In the last two years, Leah Irwin has crocheted somewhere close to 2,500 articles of clothing. With the help of friend, Sharon Baker, Leah hand-makes hats, scarves, and mittens, all of which are given up for donation to the Salvation Army and Olympia Union Mission Gospel.
“I’ve knitted all my life,” says Leah. “I was raised in Canada and we all learned how to knit and crochet early. I taught knitting in the schools and I was a Red Cross instructor during the Second World War.” Knitting comes naturally to her, so when health issues confined her to her apartment, she began to knit and crochet all the time.
After a while, “she had all these hats to get rid of,” says Sharon, who visits Leah every week to help with her housework. “She had this huge amount. It was amazing. I hated to have her stop.”
Sharon was already participating in the Salvation Army’s monthly dinner program for people in need of food so she started distributing the hats there. Leah liked the idea of donating. “I thought that would be a good way for me to get into helping.”
Leah herself was once saved by the kindness of strangers. “I lived on blood transfusions for quite a while,” she says. “You really appreciate people that you don’t even know that help you.” Giving her crocheting to those in need was a way she felt she could help others in the same way that she had been helped.
“It seems like I make a lot,” she says, in lieu of estimating her output. “That’s all I do with my time. I sleep when I’m tired and I’m up and crocheting when I’m awake. The only thing I can do is my handiwork. Too bad I can’t do it in my sleep!”
Sharon, however, estimates that she takes close to 200 items of clothing for donation every month, which is sometimes more than one single charity can find a place for at one time. “There were so many. I was taking the stocking caps down to the Salvation Army to give them out and the ones that were left over to the Union Mission Gospel,” says Sharon. “Leah is like a factory.”

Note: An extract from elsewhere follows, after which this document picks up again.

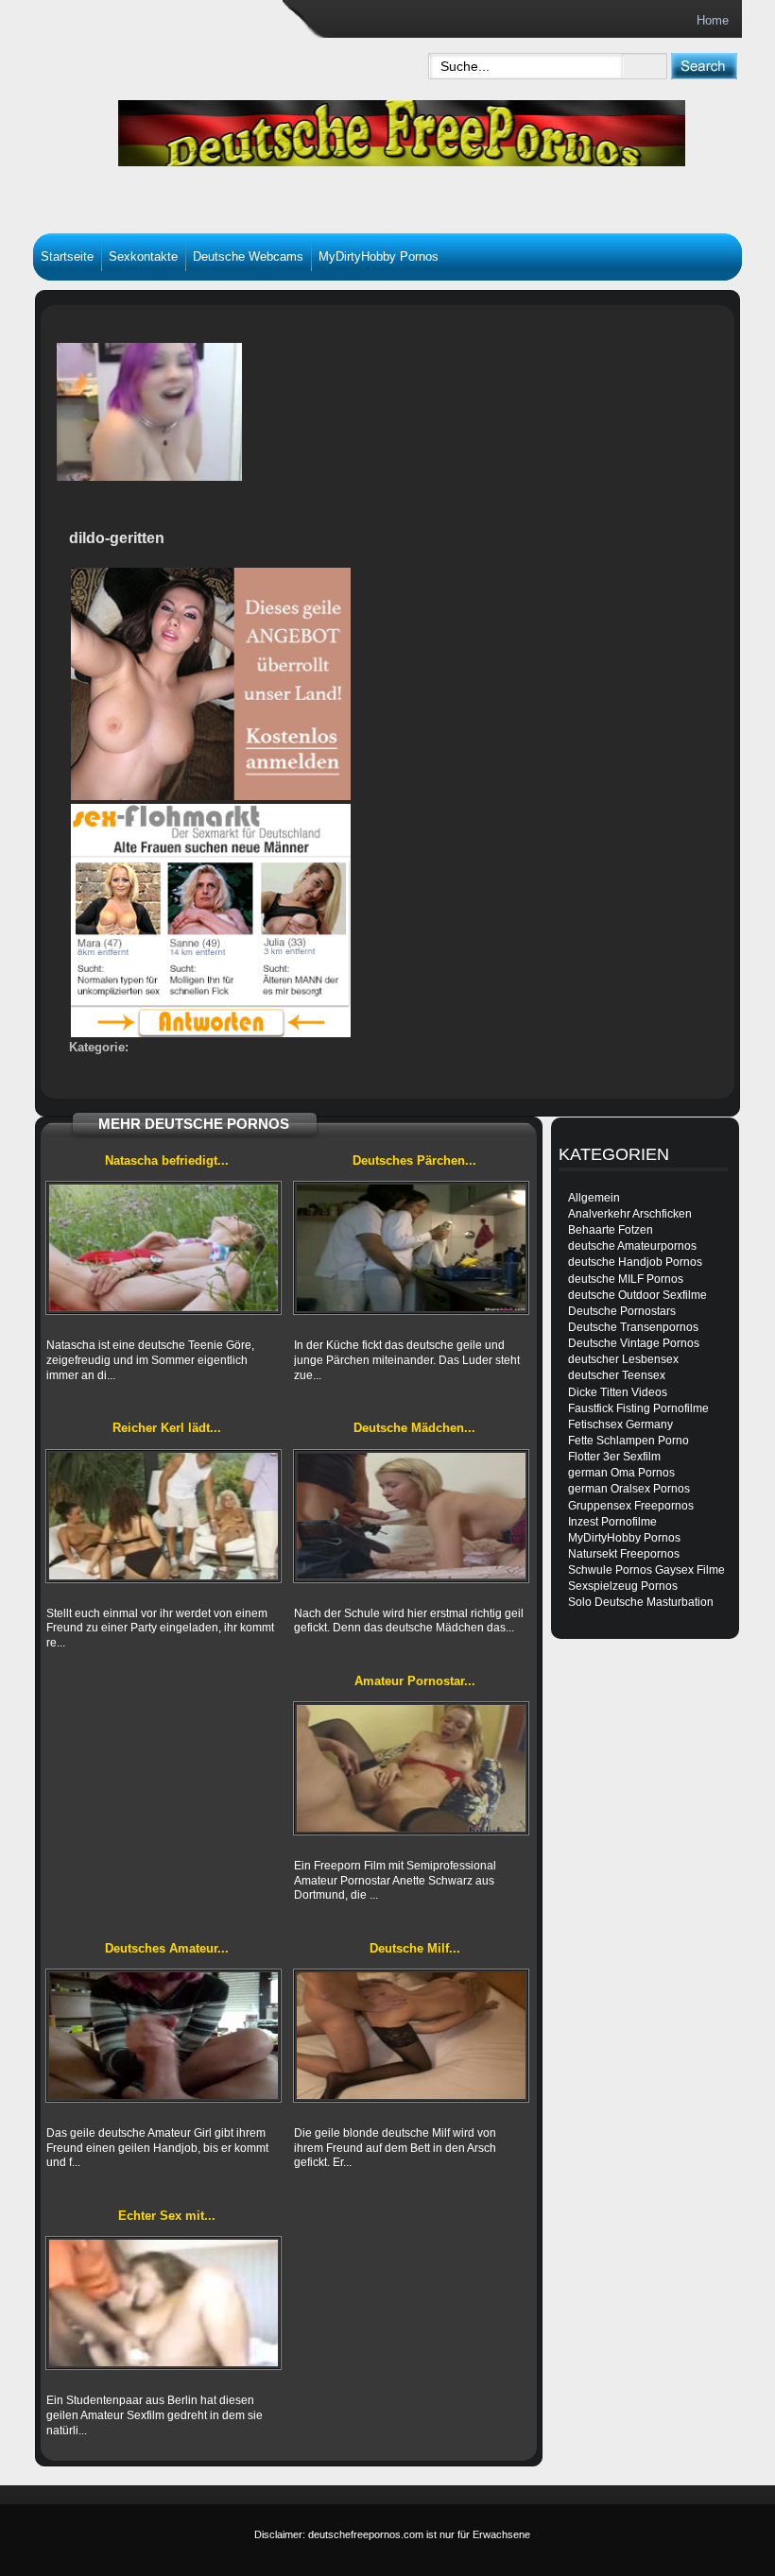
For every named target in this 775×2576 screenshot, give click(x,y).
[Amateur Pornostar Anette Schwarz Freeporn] (411, 1768)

Unfortunately, the yarn required to make 200 or more hats every month is not easy to come by. “I don’t charge for anything I do, but I do have to buy my yarn,” says Leah. “I buy it used at sales, but it’s not always easy to find. I have a couple of friends that buy yarn for me once in a while, but they can’t begin to supply me with what I use. I use so much in a month’s time that just a couple of people buying a ball of yarn once in a while doesn’t cover it.”
Leah insists that she will crochet—and keep up her current pace—as long as she has the supplies. “I know there’s used yarn out there,” she says, “Some people are just a little slow about getting it out of their crawl space, or wherever they hoard their stuff like that.”
Sharon says she would love yarn donations so Leah can keep going, and that anyone with yarn to spare should send her an email. “She’s doing good work for people who are in need. She enjoys doing that she’s contributing and it really helps people who are cold at night.”
“A lot of people tell me they don’t crochet anymore because they’ve got bad fingers,” Leah says. “Well, I’ve got bad fingers too; I just crochet upside-down. You just have to find a different way of doing things, if you want to continue doing it. And I do.”